Mickey unzipped him half way. “Okay, figure it out yourself. And knock the ego down a notch, it ain’t as hot as you think it is.” 

“Mick, come on.” Ian protested, fumbling with his zipper.

“Though that right there is pretty amusin’.”

“You just like the extra skin showin’.” 

“Like is an understatement.” He walked over one last time to pull the zipper up. “Get that mask on and let’s go. If you say a word about it, I’ll unzip you and steal your other clothes and leave you here.” 

Ian nodded, though there was a hopelessly big grin on his face. He put the mask on and threw his backpack behind a nearby dumpster so no one would steal his clothes.

“Come here, babe.” He drew out the pet name.

“I’ll cut your fuckin’ tongue out if you call me that again.” Mickey looked at him with pretty convincing, fake disgust.

“Can you learn to take a joke?” Ian asked, walking out of the alley, expecting Mickey to follow.

“Didn’t sound like a joke. All this is soundin’ like you’re lookin’ for truelove’s kiss.”

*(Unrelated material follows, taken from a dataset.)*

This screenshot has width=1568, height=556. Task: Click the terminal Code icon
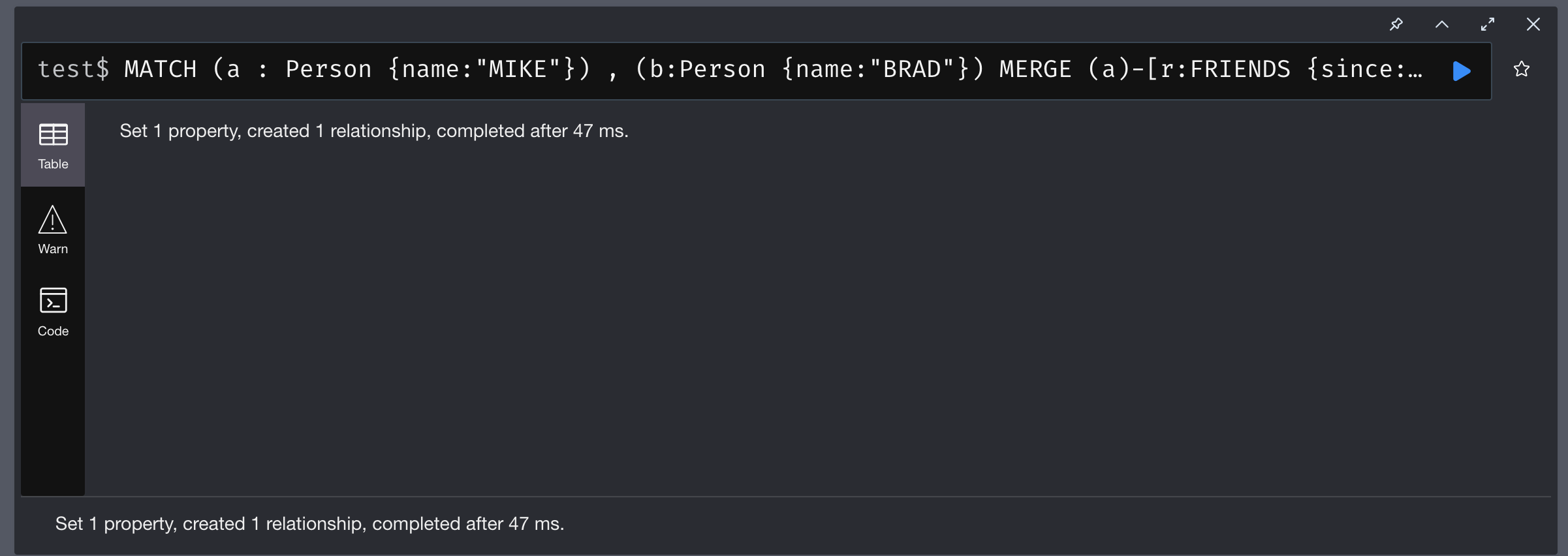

“I’m not.” Ian took a glance at Mickey. 

Once they were back on the sidewalk, he wrapped an arm around Mickey’s waist. “Arms around my neck, don’t fall.”

“You’d catch me.” Mickey said, doing as he said. 

“Wanna test the theory?”

“I might.” He got quieter when he was pressed up against Ian, doing his best to hide his face so Ian couldn’t see the new color to it.

“Ready?”

“Lift off before I change my mind, faggot.” 

Ian shot a web to a building that Mickey could barely see from so far off. And there they were, flying across Chicago. “Tryna’ give me whiplash?”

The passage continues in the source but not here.